The Province of Ontario provides over 1 billion dollars to fund child protection services through 53 independent Children’s Aid Societies yet fails to provide the checks and balances that would ensure that administrative decisions taken by these Societies, which have life and death impact on children in need, be exposed to independent investigation.

If we as a Province want to discharge our deep moral and legal responsibility by using private Children’s Aid Agencies to perform one of the most important functions of government, that is fine – for the most part those societies have acquitted themselves well and we are in their debt. We must, however, do what we can to make sure that they operate as effectively and as fairly as possible. They do the ground work, but in the end, the children of this province are our responsibility. Their wellbeing is under our watch. Tragically at times, we know that their very lives can be lost under our watch. We can never let that happen because we have not been watching effectively, nor can we permit families and adopting parents to suffer needlessly because we have developed an incomplete or ineffective oversight system. This Office was devised to improve the quality of decisions affecting the lives of Ontario’s citizens. This is my plea to make use of it where it is most required.

1 comment:

Anonymous said...

While I support the idea of Ontario's Ombudsman overseeing CAS agencies, I can only hope Mr. Marin's comments lauding social workers were meant to be rhetorical.

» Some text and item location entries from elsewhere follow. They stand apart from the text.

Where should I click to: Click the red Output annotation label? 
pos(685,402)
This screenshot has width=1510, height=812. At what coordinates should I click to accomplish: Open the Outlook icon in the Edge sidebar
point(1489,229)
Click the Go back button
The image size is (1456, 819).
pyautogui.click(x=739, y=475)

Mary McConville would be at the very top of the government's dedicated child-guardian list until she was caught lying to avoid personal accountability in Jeffrey's death. Similarly, parents throughout Ontario are virtually unanimous in reporting they are forced to deal with social psychopaths (aka social workers) when they any CAS contact.

The survival of the vested interests that benefit from the system relies entirely on demonizing parents. The truth is that there are few instances of credible parental abuse but endless examples of social workers that pursue their agendas outside any ethical standard.

To his credit, Mr. Marin realizes something is seriously wrong. He may not yet realize the system is corrupt to the core, but his involvement would be an excellent step forward.